[Saved data entries]
▬▬▬▬▬▬▬▬▬▬
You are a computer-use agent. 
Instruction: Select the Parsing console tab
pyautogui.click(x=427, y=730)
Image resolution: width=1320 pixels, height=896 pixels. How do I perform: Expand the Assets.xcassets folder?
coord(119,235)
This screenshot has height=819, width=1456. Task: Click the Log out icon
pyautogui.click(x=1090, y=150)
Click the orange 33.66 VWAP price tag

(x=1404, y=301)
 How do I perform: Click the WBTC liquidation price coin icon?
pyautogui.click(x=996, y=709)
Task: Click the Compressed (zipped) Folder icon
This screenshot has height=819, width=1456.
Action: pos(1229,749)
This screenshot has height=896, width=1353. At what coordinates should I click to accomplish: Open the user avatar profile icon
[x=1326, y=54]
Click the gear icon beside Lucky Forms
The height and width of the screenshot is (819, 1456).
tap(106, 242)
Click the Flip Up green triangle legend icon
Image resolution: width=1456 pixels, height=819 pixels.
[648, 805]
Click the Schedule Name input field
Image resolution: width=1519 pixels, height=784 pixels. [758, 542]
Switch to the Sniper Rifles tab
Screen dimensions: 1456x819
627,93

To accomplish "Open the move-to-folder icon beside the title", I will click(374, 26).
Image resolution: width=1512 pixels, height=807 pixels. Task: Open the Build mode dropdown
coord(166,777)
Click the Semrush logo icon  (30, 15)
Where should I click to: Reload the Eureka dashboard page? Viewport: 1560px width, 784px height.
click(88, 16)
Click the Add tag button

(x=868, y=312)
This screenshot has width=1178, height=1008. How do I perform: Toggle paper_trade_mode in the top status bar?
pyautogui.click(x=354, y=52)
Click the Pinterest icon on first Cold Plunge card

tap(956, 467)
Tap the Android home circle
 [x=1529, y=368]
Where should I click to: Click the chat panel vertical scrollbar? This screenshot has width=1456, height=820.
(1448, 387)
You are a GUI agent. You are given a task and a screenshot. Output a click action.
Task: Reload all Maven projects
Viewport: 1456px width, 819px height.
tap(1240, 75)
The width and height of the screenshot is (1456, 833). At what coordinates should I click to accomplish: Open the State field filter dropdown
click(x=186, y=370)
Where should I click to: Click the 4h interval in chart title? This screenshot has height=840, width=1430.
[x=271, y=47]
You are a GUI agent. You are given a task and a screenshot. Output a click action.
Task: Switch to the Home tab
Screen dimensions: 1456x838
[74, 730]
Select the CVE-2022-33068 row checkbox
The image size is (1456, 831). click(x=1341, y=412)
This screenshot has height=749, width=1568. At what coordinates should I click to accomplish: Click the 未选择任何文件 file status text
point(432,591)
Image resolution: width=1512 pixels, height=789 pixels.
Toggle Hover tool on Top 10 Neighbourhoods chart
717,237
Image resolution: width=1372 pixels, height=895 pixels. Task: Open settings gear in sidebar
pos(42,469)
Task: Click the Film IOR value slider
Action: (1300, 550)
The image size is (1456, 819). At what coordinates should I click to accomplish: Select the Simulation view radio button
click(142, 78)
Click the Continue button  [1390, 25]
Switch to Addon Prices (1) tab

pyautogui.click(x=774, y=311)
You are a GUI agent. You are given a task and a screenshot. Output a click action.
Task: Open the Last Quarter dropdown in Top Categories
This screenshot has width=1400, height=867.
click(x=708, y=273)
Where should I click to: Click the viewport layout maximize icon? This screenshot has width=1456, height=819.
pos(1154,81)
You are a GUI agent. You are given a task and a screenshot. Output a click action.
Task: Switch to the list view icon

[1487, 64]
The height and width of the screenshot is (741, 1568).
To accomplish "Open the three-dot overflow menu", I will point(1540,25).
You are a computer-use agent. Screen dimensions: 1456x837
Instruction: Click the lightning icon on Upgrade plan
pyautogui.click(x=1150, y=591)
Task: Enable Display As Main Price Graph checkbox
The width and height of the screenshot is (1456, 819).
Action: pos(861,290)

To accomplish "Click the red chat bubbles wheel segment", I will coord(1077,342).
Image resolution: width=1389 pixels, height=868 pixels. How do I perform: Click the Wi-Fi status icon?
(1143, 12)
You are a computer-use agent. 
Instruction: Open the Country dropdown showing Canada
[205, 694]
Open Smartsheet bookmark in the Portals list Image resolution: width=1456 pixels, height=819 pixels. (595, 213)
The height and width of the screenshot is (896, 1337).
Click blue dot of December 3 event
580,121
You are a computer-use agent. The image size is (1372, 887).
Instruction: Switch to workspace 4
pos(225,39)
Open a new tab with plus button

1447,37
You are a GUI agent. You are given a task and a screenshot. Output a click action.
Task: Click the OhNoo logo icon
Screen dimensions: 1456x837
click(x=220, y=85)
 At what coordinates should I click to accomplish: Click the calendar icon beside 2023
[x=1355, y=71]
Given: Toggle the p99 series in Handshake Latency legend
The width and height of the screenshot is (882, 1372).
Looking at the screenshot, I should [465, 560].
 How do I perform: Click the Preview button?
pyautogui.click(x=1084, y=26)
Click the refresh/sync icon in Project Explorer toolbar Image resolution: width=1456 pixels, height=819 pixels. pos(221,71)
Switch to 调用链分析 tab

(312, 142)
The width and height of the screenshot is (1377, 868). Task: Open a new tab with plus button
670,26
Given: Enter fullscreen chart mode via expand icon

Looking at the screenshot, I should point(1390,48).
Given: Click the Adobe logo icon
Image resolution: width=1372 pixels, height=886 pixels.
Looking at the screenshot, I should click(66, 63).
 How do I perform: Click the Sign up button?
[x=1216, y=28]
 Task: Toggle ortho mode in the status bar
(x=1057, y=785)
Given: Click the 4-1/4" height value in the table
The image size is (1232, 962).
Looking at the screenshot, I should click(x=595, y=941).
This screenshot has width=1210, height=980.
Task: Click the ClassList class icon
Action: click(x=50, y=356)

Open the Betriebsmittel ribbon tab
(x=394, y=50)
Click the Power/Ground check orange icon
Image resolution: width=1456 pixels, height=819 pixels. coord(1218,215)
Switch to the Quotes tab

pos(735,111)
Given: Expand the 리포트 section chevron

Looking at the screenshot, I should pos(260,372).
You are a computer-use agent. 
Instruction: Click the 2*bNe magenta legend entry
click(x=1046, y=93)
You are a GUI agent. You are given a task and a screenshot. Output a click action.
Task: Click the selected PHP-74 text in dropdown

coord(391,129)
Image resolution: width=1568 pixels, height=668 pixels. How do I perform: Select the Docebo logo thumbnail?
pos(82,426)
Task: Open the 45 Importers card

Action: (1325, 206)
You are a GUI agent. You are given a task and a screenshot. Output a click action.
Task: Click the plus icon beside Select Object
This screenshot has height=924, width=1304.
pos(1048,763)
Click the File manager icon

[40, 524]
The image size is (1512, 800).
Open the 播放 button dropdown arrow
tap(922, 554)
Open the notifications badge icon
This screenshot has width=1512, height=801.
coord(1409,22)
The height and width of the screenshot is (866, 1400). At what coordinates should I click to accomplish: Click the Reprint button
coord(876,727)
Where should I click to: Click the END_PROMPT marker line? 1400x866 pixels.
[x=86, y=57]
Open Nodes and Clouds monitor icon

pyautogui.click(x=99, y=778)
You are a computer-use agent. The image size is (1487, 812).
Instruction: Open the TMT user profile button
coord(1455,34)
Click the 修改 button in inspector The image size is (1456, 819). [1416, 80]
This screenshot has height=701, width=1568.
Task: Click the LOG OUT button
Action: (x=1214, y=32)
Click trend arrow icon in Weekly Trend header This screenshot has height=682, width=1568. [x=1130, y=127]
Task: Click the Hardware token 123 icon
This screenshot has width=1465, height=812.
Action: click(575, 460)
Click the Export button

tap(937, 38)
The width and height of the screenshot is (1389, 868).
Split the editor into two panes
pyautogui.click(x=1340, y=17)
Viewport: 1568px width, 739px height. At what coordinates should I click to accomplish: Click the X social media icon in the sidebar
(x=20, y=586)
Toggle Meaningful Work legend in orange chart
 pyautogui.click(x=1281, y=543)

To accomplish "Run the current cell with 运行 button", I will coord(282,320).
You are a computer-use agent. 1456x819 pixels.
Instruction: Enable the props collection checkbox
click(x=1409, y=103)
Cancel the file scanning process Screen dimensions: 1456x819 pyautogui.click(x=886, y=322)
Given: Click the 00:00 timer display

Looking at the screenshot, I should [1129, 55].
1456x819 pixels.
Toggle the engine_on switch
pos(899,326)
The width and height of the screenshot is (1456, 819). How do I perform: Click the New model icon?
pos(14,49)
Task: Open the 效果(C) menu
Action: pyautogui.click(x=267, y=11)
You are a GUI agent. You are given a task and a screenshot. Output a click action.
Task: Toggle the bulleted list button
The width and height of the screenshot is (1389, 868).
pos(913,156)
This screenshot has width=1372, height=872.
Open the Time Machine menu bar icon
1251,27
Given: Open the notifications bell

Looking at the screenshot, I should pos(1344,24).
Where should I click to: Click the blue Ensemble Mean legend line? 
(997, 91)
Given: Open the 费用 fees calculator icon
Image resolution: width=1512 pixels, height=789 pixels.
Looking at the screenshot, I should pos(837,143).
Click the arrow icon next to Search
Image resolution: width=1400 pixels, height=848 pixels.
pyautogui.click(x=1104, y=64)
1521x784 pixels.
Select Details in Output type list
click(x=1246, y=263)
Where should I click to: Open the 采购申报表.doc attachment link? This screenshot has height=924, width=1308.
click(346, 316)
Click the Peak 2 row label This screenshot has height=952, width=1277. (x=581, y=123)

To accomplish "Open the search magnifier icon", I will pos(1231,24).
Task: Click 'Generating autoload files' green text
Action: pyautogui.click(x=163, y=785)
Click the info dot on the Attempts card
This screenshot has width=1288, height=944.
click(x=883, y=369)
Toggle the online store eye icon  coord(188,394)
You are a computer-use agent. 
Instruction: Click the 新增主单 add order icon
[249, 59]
▬▬▬▬▬▬▬▬▬▬
# What you will do
Above are the records. Copy the lines beginning at the one that has "Given: Open the notifications bell" and ending with the one that has "Given: Open the 费用 fees calculator icon", unchanged.

# Exercise solution
Given: Open the notifications bell

Looking at the screenshot, I should pos(1344,24).
Where should I click to: Click the blue Ensemble Mean legend line? 
(997, 91)
Given: Open the 费用 fees calculator icon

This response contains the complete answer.